The story line of A Few Good Men is hardly novel: the macho world of the U.S. Marines with its own code of morality. When two young privates are court-martialed after killing one of their peers, a crusading attorney with the Navy’s Internal Affairs (Demi Moore) suspects the truth will be hidden with a cover-up. She makes it her mission to provoke the defence attorney (Tom Cruise) into working for his clients rather than going along with the cover-up.

The movie tries—briefly—to raise the question of whether “just following orders, sir” can ever be justified. Unfortunately, the actors never manage to get beyond their cliché-ridden characters to develop this interesting theme.

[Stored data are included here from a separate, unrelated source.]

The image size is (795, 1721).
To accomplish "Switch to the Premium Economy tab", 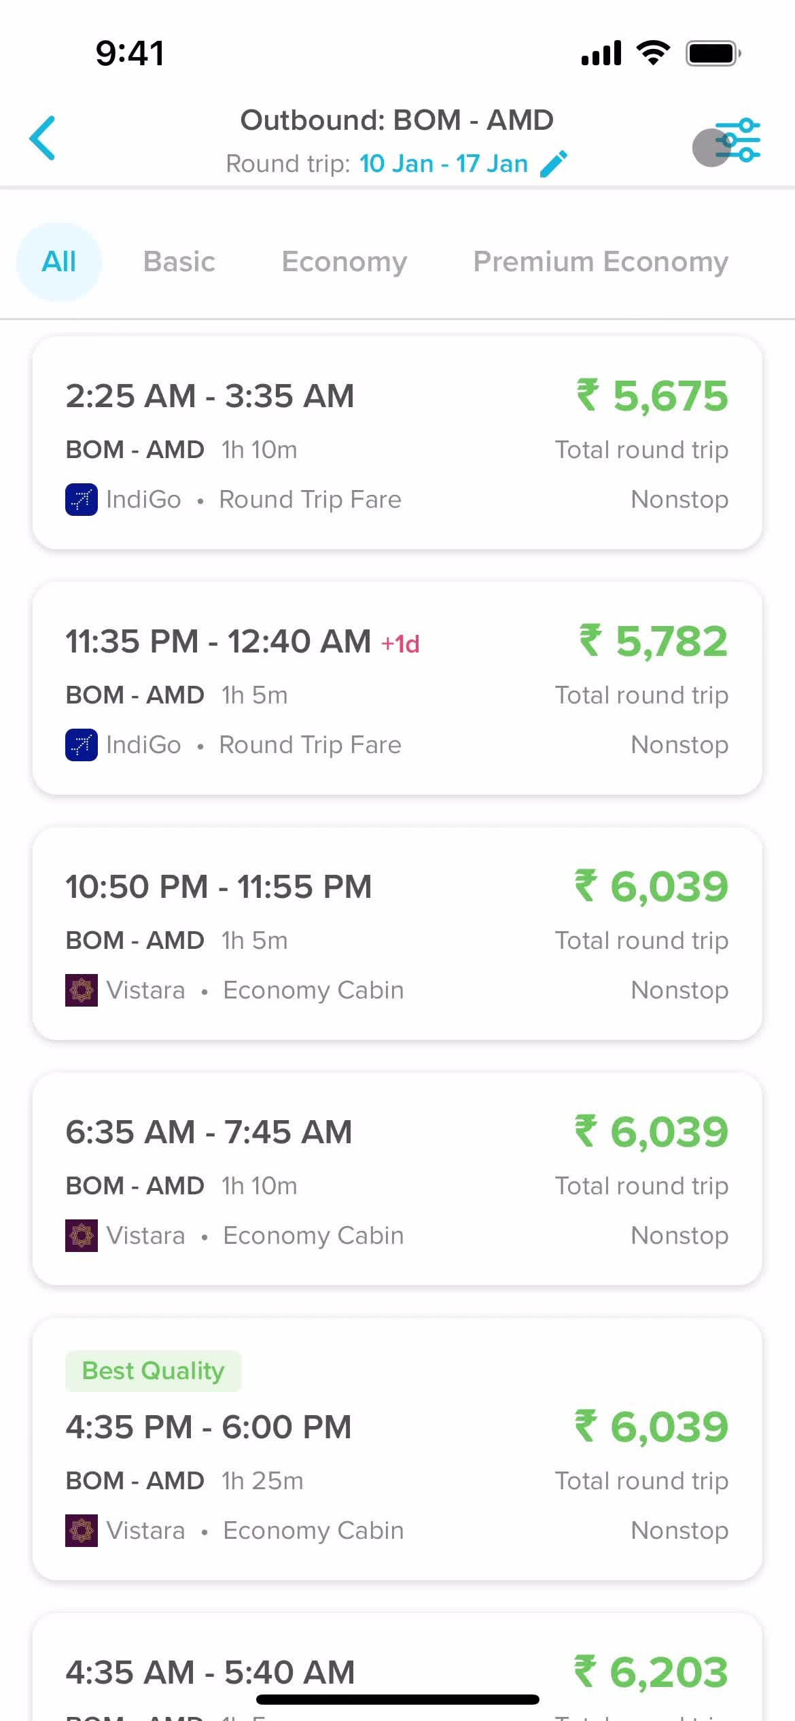I will [x=601, y=262].
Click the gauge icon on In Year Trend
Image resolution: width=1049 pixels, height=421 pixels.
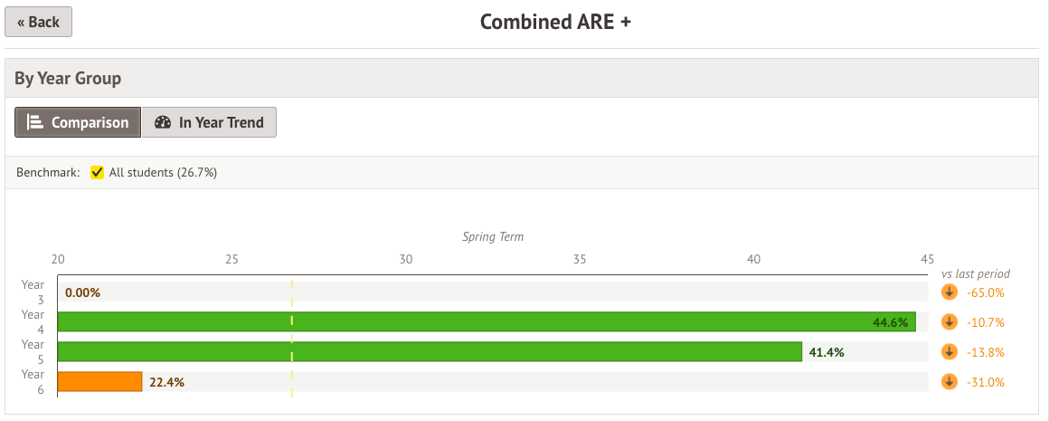(163, 122)
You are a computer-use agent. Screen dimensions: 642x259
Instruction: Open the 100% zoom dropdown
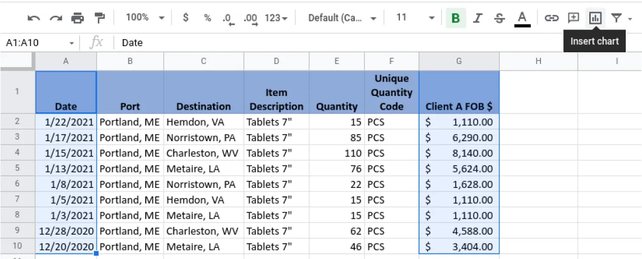(x=145, y=18)
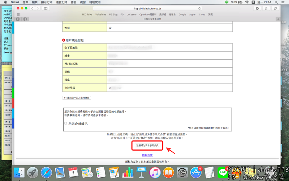Enable the 乐天会员通讯 newsletter checkbox

coord(65,123)
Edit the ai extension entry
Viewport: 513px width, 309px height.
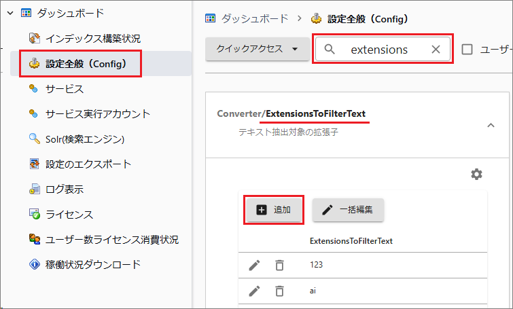(x=254, y=291)
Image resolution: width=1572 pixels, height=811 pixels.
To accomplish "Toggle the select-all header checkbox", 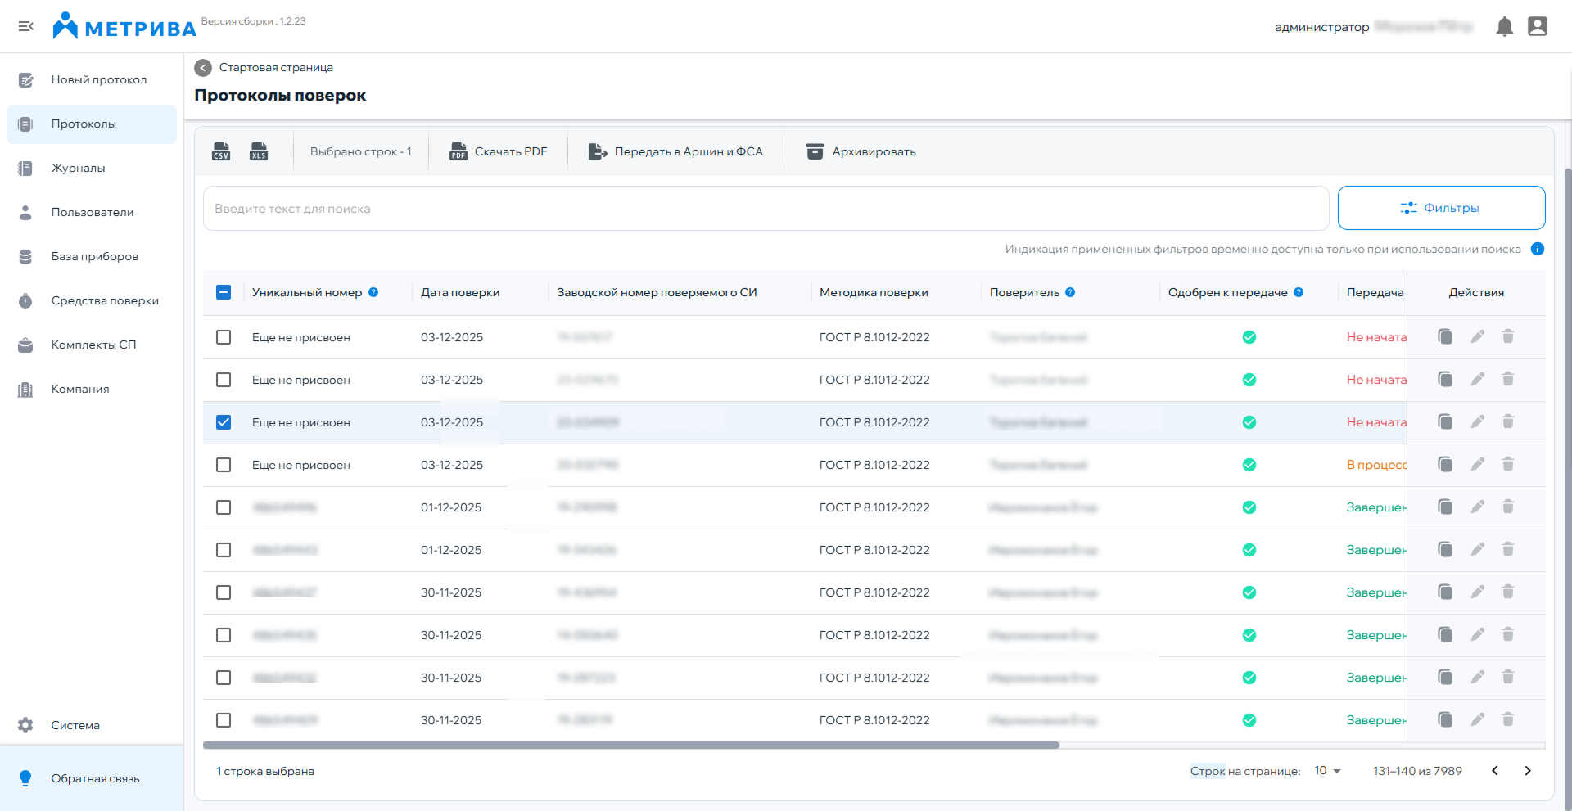I will coord(224,292).
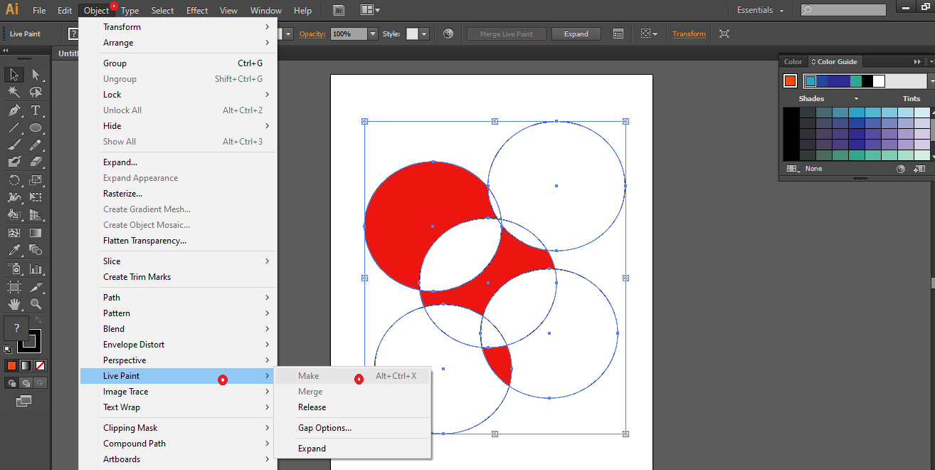Expand the harmony rules dropdown in Color Guide
Screen dimensions: 935x470
pos(932,81)
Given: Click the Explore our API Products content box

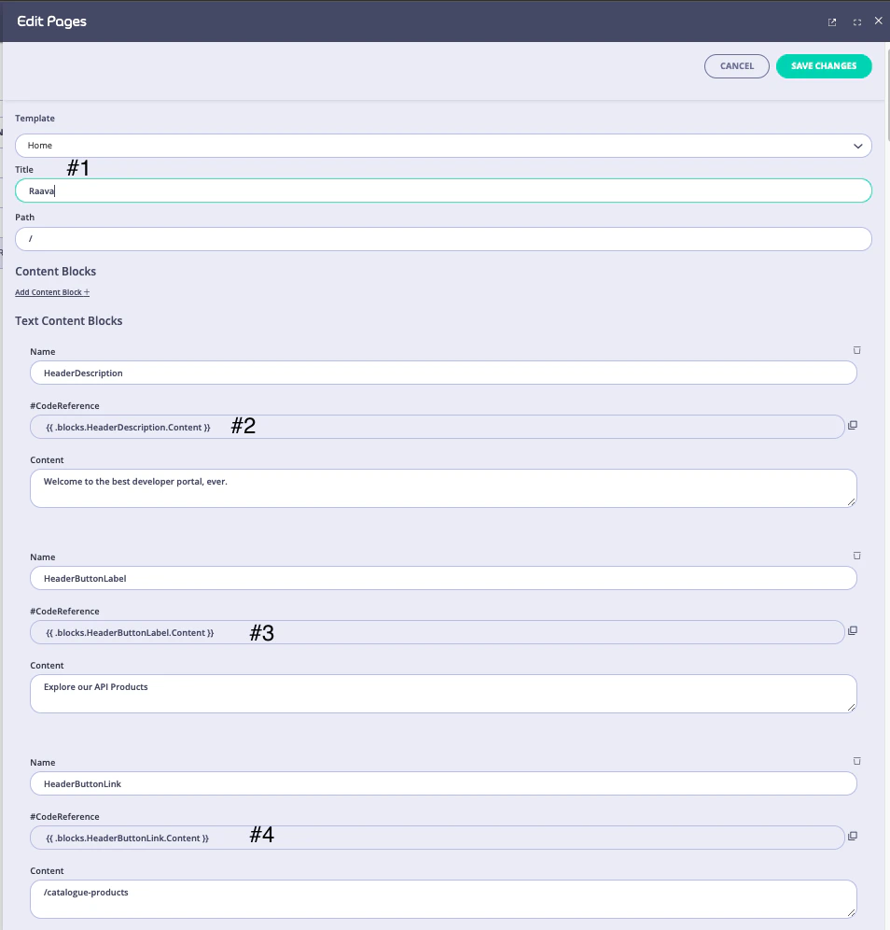Looking at the screenshot, I should (443, 693).
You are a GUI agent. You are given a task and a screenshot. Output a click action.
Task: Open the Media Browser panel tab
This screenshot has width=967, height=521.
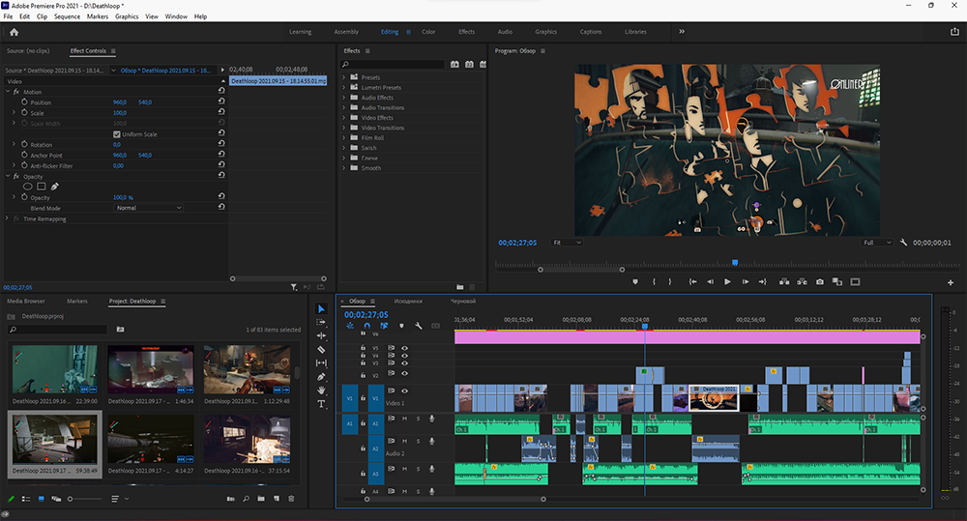[26, 302]
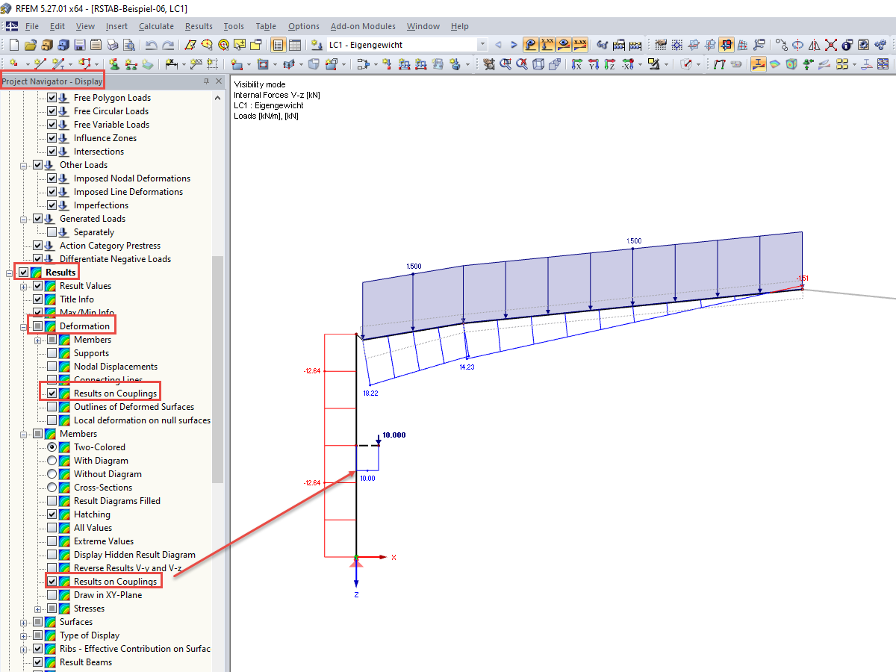Go to the next load case arrow
Viewport: 896px width, 672px height.
click(514, 44)
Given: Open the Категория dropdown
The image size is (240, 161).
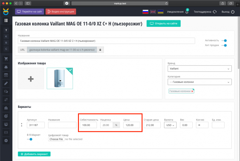Looking at the screenshot, I should click(199, 82).
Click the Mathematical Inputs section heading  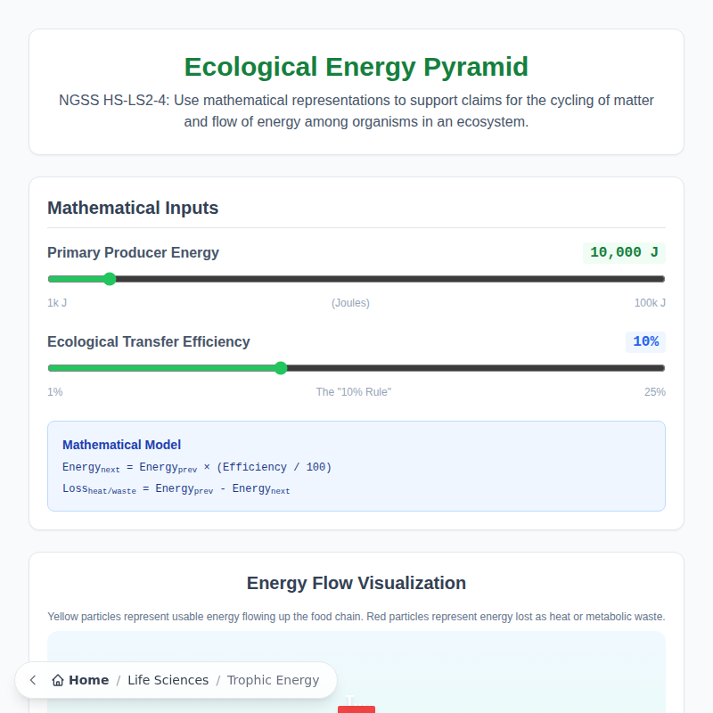point(132,208)
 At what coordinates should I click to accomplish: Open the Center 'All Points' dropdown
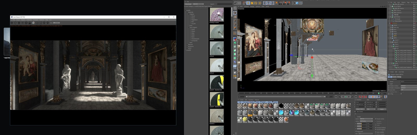366,121
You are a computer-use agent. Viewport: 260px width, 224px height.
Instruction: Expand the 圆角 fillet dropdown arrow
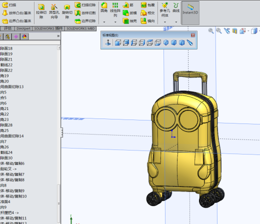click(104, 22)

Cruise plays a Harvard-educated, dilettante serving his time in the forces, following in the footsteps of his now-dead father, himself a brilliant lawyer. Demi Moore’s character could equally well have been male, so her casting seems based on box office appeal. I sat through the movie expecting Cruise and Moore to jump into bed at any minute but, in a surprising departure from Hollywood’s usual impulse to put sex into everything, it never happens and it is a relief.

Jack Nicholson won the Oscar for Best Supporting Actor for his cameo role as the macho right-wing Marine Colonel who cannot tolerate anyone questioning his right to control his men. Nicholson is a fine actor and his mental collapse on the witness stand is a good piece of work.

My husband enjoyed this movie more than I did. Having served in the U.S. Air Force, he found the portrayal of the military mindset to be accurate. There’s no violence, and no sex, but some obscenity. Obviously not for young children, my 18-year-old daughter found it interesting.